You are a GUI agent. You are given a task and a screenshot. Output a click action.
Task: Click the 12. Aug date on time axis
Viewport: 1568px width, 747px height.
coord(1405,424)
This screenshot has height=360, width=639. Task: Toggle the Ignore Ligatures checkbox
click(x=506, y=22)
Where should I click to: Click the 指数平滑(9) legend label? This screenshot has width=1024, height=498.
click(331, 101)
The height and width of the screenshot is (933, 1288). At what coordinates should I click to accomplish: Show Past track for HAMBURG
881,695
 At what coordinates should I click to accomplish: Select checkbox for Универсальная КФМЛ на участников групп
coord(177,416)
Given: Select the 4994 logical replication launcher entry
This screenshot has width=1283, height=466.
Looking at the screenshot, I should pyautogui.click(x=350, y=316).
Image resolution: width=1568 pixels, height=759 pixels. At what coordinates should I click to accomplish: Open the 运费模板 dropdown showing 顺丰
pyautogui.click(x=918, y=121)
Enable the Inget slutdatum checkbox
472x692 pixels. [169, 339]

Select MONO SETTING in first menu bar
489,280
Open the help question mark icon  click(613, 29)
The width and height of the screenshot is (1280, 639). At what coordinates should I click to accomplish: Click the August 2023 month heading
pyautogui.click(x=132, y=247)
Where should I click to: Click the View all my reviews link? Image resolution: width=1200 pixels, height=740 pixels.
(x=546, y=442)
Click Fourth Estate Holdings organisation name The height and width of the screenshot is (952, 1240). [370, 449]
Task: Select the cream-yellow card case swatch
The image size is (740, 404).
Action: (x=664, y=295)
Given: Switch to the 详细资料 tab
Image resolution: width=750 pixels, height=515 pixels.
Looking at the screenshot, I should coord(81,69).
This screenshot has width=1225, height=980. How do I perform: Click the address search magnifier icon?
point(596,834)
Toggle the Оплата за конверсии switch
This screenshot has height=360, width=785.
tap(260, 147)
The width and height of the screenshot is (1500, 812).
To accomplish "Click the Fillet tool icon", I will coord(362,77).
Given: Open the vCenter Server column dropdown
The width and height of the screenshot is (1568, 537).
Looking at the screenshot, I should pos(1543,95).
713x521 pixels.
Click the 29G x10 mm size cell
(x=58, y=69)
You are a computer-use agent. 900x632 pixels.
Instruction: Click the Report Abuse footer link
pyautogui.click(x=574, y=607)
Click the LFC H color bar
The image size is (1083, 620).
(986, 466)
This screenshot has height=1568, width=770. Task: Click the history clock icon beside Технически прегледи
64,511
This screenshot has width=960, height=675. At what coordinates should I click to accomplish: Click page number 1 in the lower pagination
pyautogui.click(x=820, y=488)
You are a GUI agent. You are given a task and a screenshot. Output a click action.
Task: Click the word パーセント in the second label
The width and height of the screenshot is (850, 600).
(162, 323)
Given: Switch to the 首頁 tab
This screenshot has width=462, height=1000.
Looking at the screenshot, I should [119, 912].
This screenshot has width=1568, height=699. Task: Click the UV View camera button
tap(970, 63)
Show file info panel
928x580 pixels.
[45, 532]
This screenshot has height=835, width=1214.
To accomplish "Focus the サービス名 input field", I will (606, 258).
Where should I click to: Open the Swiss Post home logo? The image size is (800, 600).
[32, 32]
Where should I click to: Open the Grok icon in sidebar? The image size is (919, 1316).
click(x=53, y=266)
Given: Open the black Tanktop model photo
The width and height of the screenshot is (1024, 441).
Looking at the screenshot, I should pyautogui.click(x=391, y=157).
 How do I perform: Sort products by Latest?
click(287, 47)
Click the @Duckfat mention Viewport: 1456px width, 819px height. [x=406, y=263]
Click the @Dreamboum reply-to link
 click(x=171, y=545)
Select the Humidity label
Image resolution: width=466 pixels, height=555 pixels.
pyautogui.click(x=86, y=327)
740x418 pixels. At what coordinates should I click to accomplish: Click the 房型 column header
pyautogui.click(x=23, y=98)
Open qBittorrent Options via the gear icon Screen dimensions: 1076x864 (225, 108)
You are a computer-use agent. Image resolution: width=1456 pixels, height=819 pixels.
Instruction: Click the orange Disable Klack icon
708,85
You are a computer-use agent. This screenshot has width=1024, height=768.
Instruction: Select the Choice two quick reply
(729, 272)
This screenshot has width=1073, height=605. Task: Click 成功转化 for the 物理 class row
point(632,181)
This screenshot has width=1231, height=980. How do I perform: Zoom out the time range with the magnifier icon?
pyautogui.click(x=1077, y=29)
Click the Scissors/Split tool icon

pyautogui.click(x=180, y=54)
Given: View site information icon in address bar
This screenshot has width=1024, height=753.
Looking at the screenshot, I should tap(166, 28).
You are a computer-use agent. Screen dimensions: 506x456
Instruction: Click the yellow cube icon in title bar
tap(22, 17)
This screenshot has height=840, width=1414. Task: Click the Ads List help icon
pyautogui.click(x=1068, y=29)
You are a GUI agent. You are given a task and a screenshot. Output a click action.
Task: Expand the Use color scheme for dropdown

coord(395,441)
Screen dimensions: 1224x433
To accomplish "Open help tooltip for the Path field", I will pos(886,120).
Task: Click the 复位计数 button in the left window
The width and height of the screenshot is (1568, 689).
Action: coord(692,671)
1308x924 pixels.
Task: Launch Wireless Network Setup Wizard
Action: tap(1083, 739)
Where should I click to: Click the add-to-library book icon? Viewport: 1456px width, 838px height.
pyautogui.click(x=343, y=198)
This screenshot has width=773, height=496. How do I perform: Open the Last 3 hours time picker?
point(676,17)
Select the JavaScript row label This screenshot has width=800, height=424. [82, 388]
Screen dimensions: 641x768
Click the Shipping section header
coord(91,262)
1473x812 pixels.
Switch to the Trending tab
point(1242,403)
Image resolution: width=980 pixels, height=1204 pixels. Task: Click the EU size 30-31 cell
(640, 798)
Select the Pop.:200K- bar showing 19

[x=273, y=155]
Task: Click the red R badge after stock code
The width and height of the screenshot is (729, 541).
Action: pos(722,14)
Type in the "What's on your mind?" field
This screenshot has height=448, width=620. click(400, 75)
---+---
● **O que se pede**: Reescreva todas as linhas desde a que contém "Where should I click to: Open the Swiss" até a que contém "point(632,181)", alterando "Tanktop" para "regata" e mantendo todo o resto igual.

● **Resultado da tarefa**:
Where should I click to: Open the Swiss Post home logo? The image size is (800, 600).
[32, 32]
Where should I click to: Open the Grok icon in sidebar? The image size is (919, 1316).
click(x=53, y=266)
Given: Open the black regata model photo
The width and height of the screenshot is (1024, 441).
Looking at the screenshot, I should pyautogui.click(x=391, y=157).
 How do I perform: Sort products by Latest?
click(287, 47)
Click the @Duckfat mention Viewport: 1456px width, 819px height. [x=406, y=263]
Click the @Dreamboum reply-to link
 click(x=171, y=545)
Select the Humidity label
Image resolution: width=466 pixels, height=555 pixels.
pyautogui.click(x=86, y=327)
740x418 pixels. At what coordinates should I click to accomplish: Click the 房型 column header
pyautogui.click(x=23, y=98)
Open qBittorrent Options via the gear icon Screen dimensions: 1076x864 (225, 108)
You are a computer-use agent. Image resolution: width=1456 pixels, height=819 pixels.
Instruction: Click the orange Disable Klack icon
708,85
You are a computer-use agent. This screenshot has width=1024, height=768.
Instruction: Select the Choice two quick reply
(729, 272)
This screenshot has width=1073, height=605. Task: Click 成功转化 for the 物理 class row
point(632,181)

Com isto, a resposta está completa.